How to Make Racket Go (Almost) As Fast As C

How to Make Racket Go (Almost) As Fast As C

15 Oct 2024

I recently wrote about using first-class functions to help make a BF interpreter. This is a follow-up post to describe a nifty solution to a tricky problem that made my program go 2–5× faster and put it about on-par with an interpreter written in pure C.

A basic interpreter works by walking down the AST and evaluating nodes recursively: when the interpreter encounters an expression, it dispatches on the type of expression to decide how to perform the evaluation. Here’s the key insight to get a massive speed bump with very little effort: that dispatch is expensive and can be performed ahead-of-time. We can walk through the code once and precompute all the dispatching work.

This is not a new idea. The first description that I’m aware of comes from Feeley and Lapalme [1]. A name for this technique is making a threaded interpreter. It’s nowhere near as fast as a native code compiler, but interpreters are easy to write, and this is a very simple way to get a very big boost in performance.

A basic interpreter #

Please see the appendix for the full code for this interpreter. Tested to run with Racket v8.14 [cs].

Here’s a simple language and a (simplified) interpreter:

;; Syntax description
(struct func (params body) #:transparent)
(struct app (fn-expr args) #:transparent)
(struct op (op-name arg1 arg2) #:transparent)
(struct if-expr (test-expr t-case f-case) #:transparent)

;; Closure values
(struct closure (params body env) #:transparent)

;; Core interpreter routine
(define (interpret expr env)
  (match expr
    ;; Literal values: booleans and numbers evaluate to themselves
    [(or (? number?) (? boolean?)) expr]

    ;; Look up variables in the environment
    [(? symbol? var-name) (lookup-env env var-name)]

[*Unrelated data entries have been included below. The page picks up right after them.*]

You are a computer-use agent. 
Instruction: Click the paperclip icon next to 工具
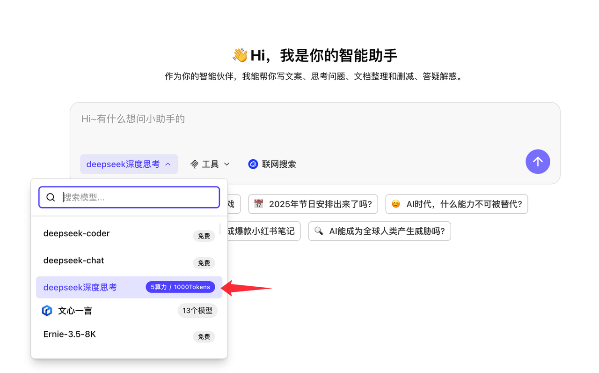pyautogui.click(x=194, y=164)
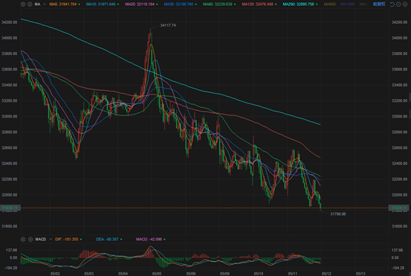Click the MA indicator remove circle icon

tap(30, 4)
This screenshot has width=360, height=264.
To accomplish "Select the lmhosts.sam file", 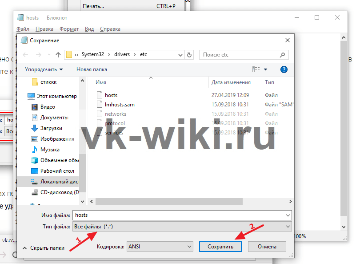I will coord(119,105).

    ;; Evaluating a function expression yields a closure value
    [(func params body) (closure params body env)]

    ;; Application: evaluate the function expression to get a closure.
    ;; Next, evaluate the arguments, and then extend the environment
    ;; and evaluate the body of the closure.
    [(app fn-expr args)
     (let ([fn (interpret fn-expr env)]
           [eval-args (map (λ (e) (interpret e env)) args)])
       (interpret (closure-body fn)
                  (extend-env env (closure-params fn) eval-args)))]

    ;; Built-in operators
    [(op op-name a1 a2)
     (let ([arg1 (interpret a1 env)]
           [arg2 (interpret a2 env)])
       (case op-name
         [(+) (+ arg1 arg2)]
         [else (error "Undefined operator!")]))]

    ;; Conditionals
    [(if-expr test tcase fcase)
     (if (interpret test env)
         (interpret tcase env)
         (interpret fcase env))]))

We can now build and run simple programs:

(interpret (app (func '(x) (op '+ 'x 1)) (list 41)) '())
;; => 42

There is nothing particularly special about this interpreter: there’s a basic representation for programs, and the interpret function walks the AST recursively to evaluate the program.

Threading the environment #

To make this interpreter go faster, we need bypass the match statement by pre-computing the code to run. We can do this by building up a closure that calls the next thing to run in tail-position. Racket has a proper tail-call optimization, so function calls in tail position will be optimized to jump instructions and they won’t grow the stack. Having known jump targets is also really good for modern CPUs which do speculative execution; known jump targets means no branch mis-predictions.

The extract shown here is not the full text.